- **DIRECTIONS**
Your copy of the listing should match it exactly, only without pictures.
=-=-=-=-=
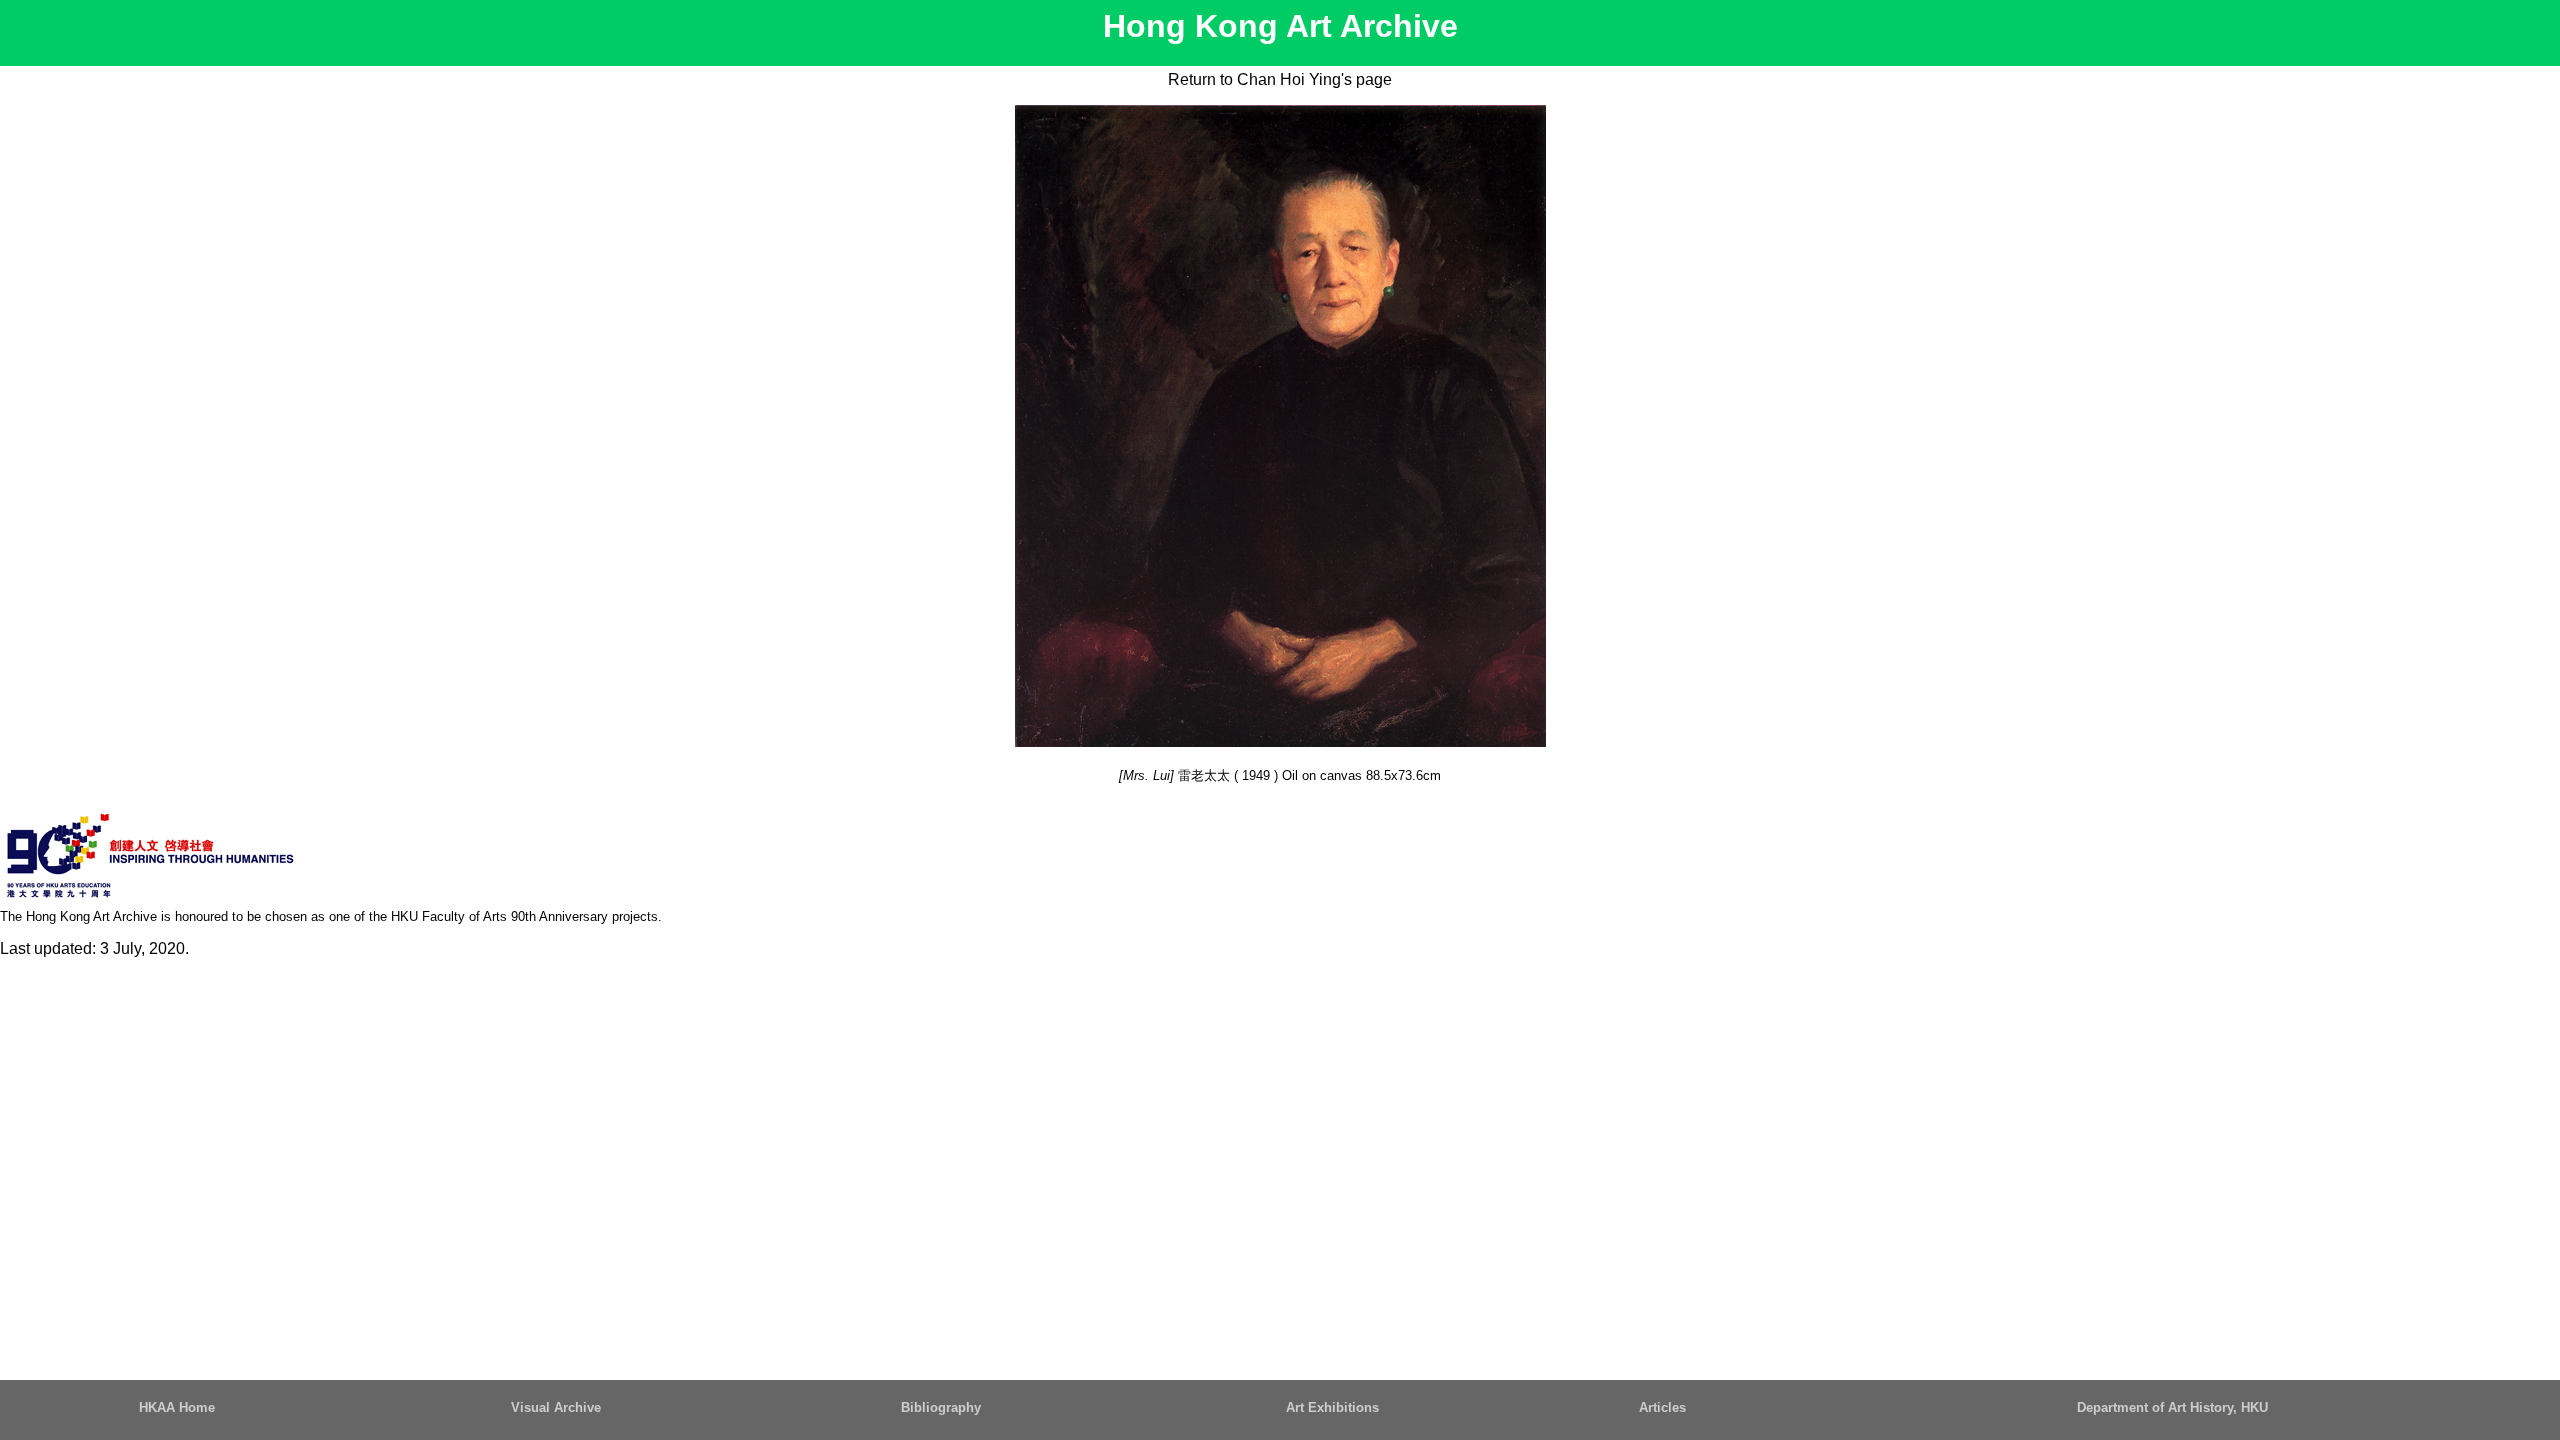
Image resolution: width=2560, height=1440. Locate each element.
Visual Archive (556, 1407)
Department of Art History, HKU (2172, 1407)
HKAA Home (177, 1407)
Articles (1662, 1407)
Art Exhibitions (1332, 1407)
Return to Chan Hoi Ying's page (1280, 79)
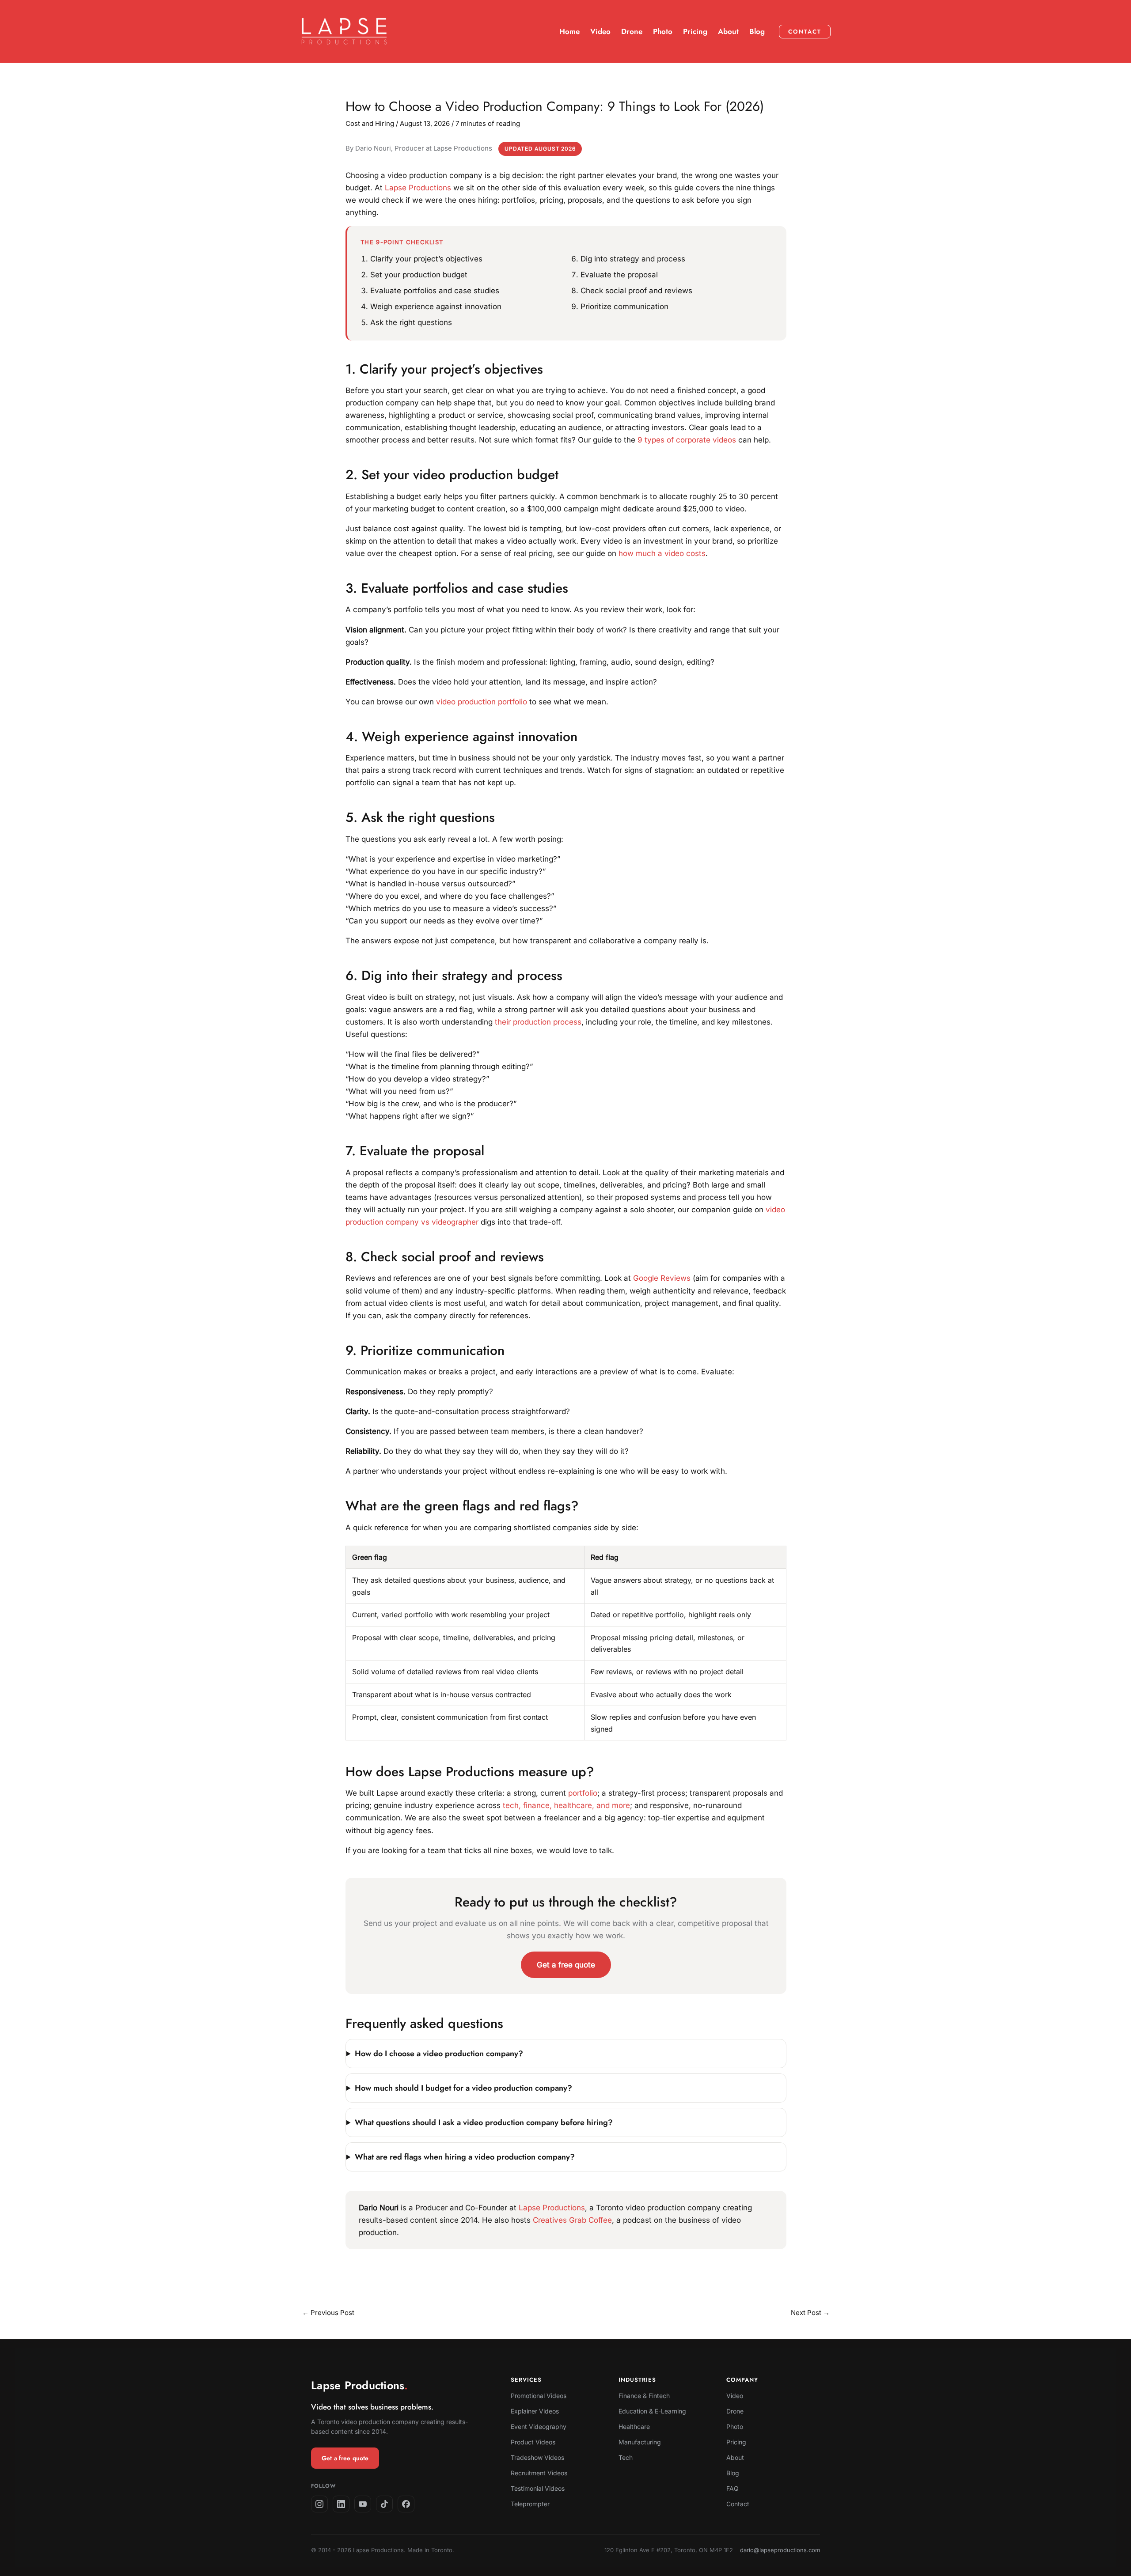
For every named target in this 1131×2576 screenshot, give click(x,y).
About (735, 2457)
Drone (735, 2411)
=-=-=-=-=
- **REPLY TO THE TASK**
Image resolution: width=2560, height=1440. Locate each element.
Visual Archive (556, 1407)
Department of Art History, HKU (2172, 1407)
HKAA Home (177, 1407)
Articles (1662, 1407)
Art Exhibitions (1332, 1407)
Return to Chan Hoi Ying's page (1280, 79)
For every named target in this 1131×2576 screenshot, give click(x,y).
About (735, 2457)
Drone (735, 2411)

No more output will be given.